Sendo assim configurada a acção, outra conclusão não resta que dar cumprimento ao disposto no art. 4.º, 1, g) do ETAF, considerando-se ser incompetente em razão da matéria o tribunal comum, por o ser a jurisdição administrativa(12) (13) .

Decisão

Julgando procedente a questão prévia, julga-se incompetente em razão da matéria o tribunal comum, por pertencer à jurisdição administrativa, absolvendo-se o R. da instância.

Sem custas.

Lisboa, 10 de Julho 2008

Custódio Montes
Mota Miranda
Alberto Sobrinho

_________________________________

(1) Tal como muito bem se refere na decisão recorrida.

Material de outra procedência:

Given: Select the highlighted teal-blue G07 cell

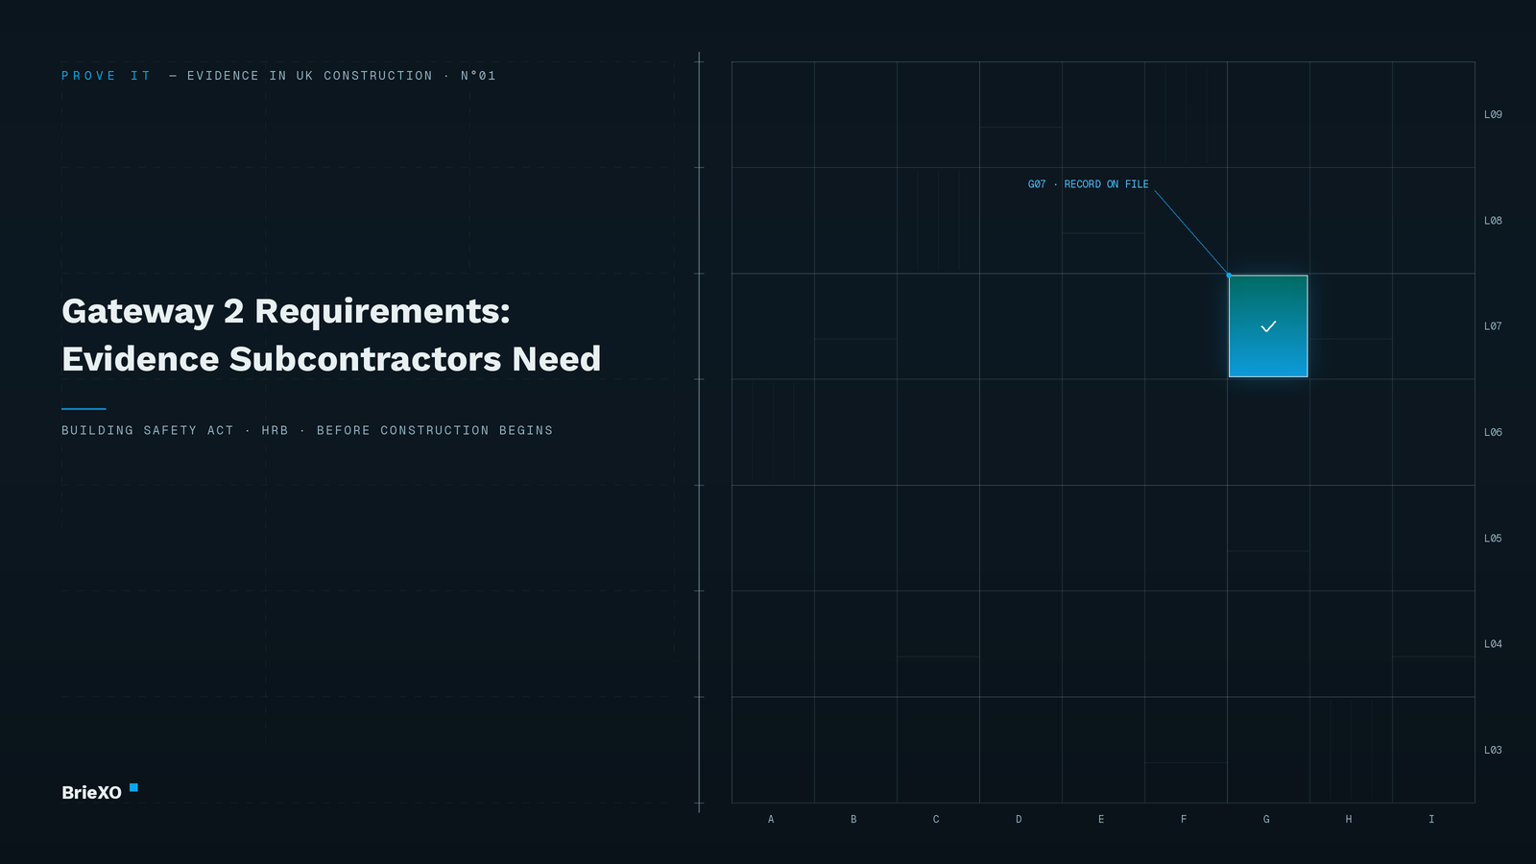Looking at the screenshot, I should 1268,326.
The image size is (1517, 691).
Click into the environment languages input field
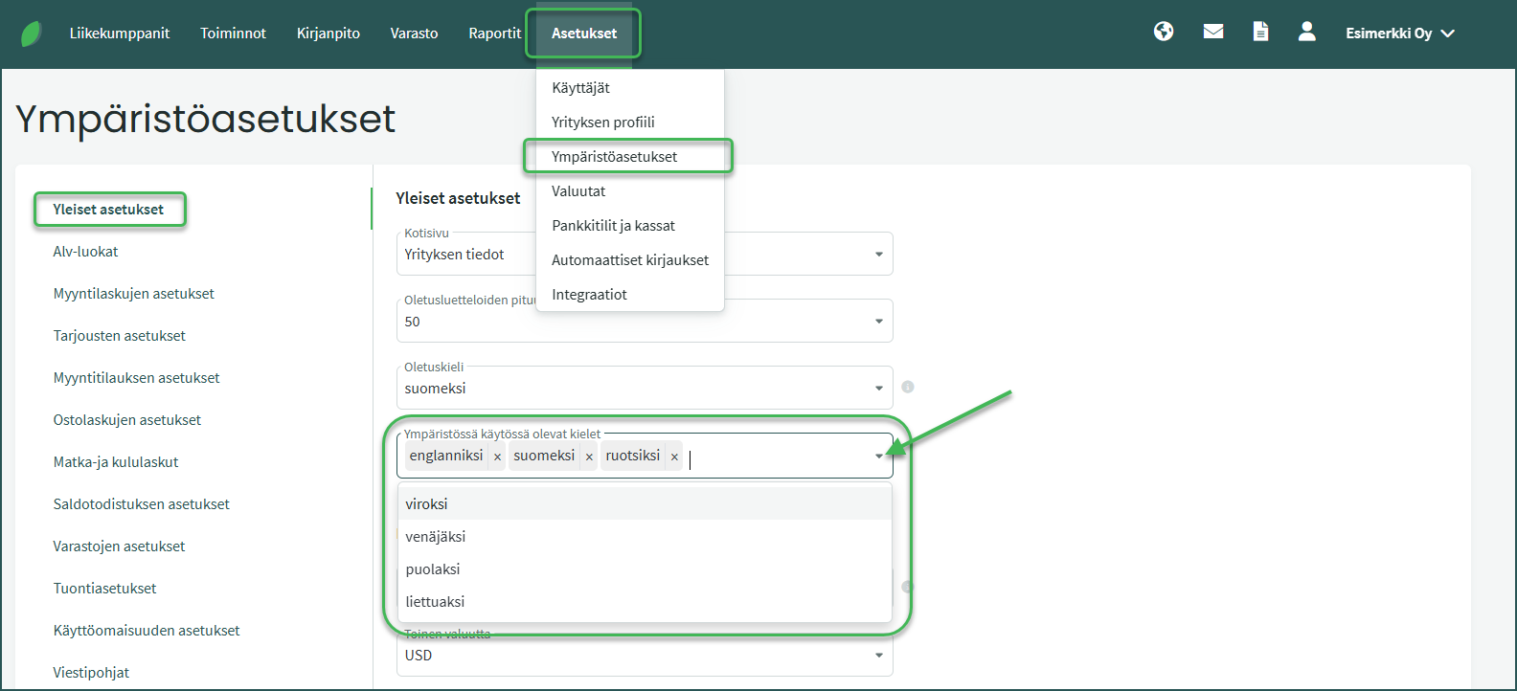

(2) Ver Lopes do Rego, CPC Anot., vol. I, 2.ª ed., pág. 125: “já é de aplicar o regime do n.º 1 quando a causa seja da competência material de outra ordem jurisdicional, nomeadamente dos tribunais administrativos e fiscais”.

(3) Estatuto dos Tribunais Administrativos e Fiscais, aprovado pela Lei n.º 13/2002, de 19.2 – rectificada pela Declaração de Rectificação n.º 14/2002, de 20.3, e alterada pelas Leis n.ºs 4-A/2003, de 19.2 , e 107-D/2003 de 31.12, em vigor desde 1.1.2004, conforme art. 9.º.
(4) A. Varela, Miguel Beleza e Sampaio e Nora, Manual de Porcesso Civl , 2.ª ed., pág. 195.
(5) Art. 211.º, 1 da CRP: “….exercem jurisdição em todas as áreas não atribuídas a outras ordens jurídicas”; art. 18.º da LOFTJ e art. 66.º do CPC.
(6)Vieira de Andrade, A Justiça Administrativa, 9.º ed., pág. 61 e segts.
(7) Lei 13/2002, de 19.2, em vigor desde 1.1.2004 e, por isso, aqui aplicável.
(8) Ob. cit., pág. 115.
(9) A pretensão formulada consiste na condenação do Estado em pagar-lhe a indemnização de 42.780,64€ e juros.
(10) Causa de pedir.
(11) Arts. 5.º, 3 da Directiva e 249.º e 10.º do Tratado da EU.
(12) Também decidiram de forma semelhante os Acs. do STJ de 24.5.2007, revista n.º 581/07, 1.ª secção, de 27.9.2007, agravo nº 1477/07, 2.ª secção.
(13) Na doutrina, ver Mário Aroso de Almeida, O Novo Regime do Processo nos Tribunais Administrativos, 4.ª ed., pag. 99; João Coupers, Introdução ao Direito Administrativo, 7.ª ed., pág. 263; Mário Esteves de Oliveira e Rodrigo Esteves de Oliveira, Cód. Proc. nos Tribunais Administrativos e Estatuto dos Tribunais Administrativos e Fiscais Anot., Vol, I, pág. 59; Sérvulo Correia, Direito do Contencioso Administrativo, I, pág. 714.